Kendi Alevinle Yanmak – Nurşin Altunay

2
2240

Alışıyordum yanmaya. Alışmak soğuk suyun altına girmek gibi, diye düşünmeye çalıştım. İlerledim. Saçlarımın kokusunu duydum. Kanım fokurduyordu. Acı tenimden daha içerilere doğru gitmişti. Her geçen dakika sakinleştim. Fırının sonuna ulaştığımda ölmüş olabileceğimi düşündüm. Uzuvlarımın yerinde olduğundan bile emin değildim. Ateşin içinde erimiştim.

Üzerindeki nilüferlerin hiç solmadığı göller var bu şehirde. Her biri mavinin farklı tonunda. Öyle temiz, öyle berrak, öyle sakinler ki. Bahçelere gidip oturuyoruz.  Göle bakıyoruz. Durgun sular dinginleştiriyor. Göl gibi olmaya çalışıyoruz. Huzur her yanı sarsın istiyoruz. Sarıyor da zaten.

Ne çok göl var bu şehirde. Her biri mavinin ayrı tonunda ama her biri diğerine benziyor.

Evler pembe, çocukların yanakları kırmızı, kadınlar neşeli şarkılar söylüyor. Dükkanların ışıkları yıldızlar gibi. Periler aramızda dolanıyor sanki. Güneş nasıl da parlıyor. Bizi bizim istediğimiz kadar ısıtıyor. Yağmurun, karın yağışı kartpostal manzaraları oluşturuyor.  Bizler bu kartpostallardaki mutlu insanlarız işte. Sokaklarda İran kedileri yaşıyor. Onlara soframızdan artan etleri veriyoruz. Tüyleri hep pırıl pırıl. Sanki geceleri görünmez cücelerce taranıyorlar.
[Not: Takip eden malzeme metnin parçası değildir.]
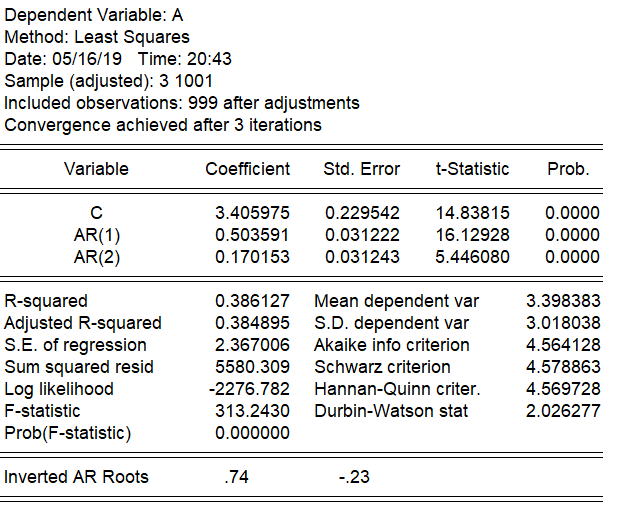
Task: Click the AR(2) t-Statistic 5.446080
Action: pyautogui.click(x=472, y=257)
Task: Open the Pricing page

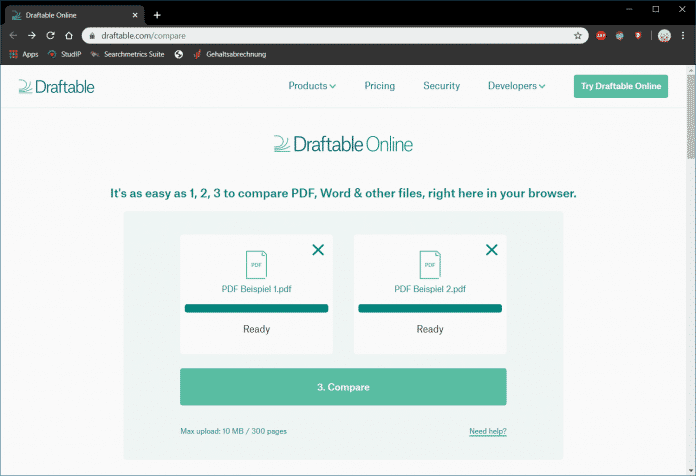Action: pos(379,86)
Kocaman camlı okulların önünde metalik boyalı arabalar peş peşe sıralanıyor.  Fırından ekmek kokuları yayılıyor. Ama öyle çok güzel koku var ki etrafta, ekmek kokusu suda eriyen şeker gibi yok oluyor.

Aynalar ne güzel. Göller gibi, tertemiz yansıtıyor her şeyi. Rüzgar bile yumuşacık esiyor, okşar gibi. Kutsal kitapta anlatılan kötü ve karanlık dünyanın çok uzağında yaşayan seçilmiş insanlarız biz. Tanrı bizi özel kılıyor, bizimle beraber yaşadığımız yer de güzelleşiyor, iyilik doluyor ve seçkinleşiyor. Göllerin üzerindeki nilüferler hiç solmuyor.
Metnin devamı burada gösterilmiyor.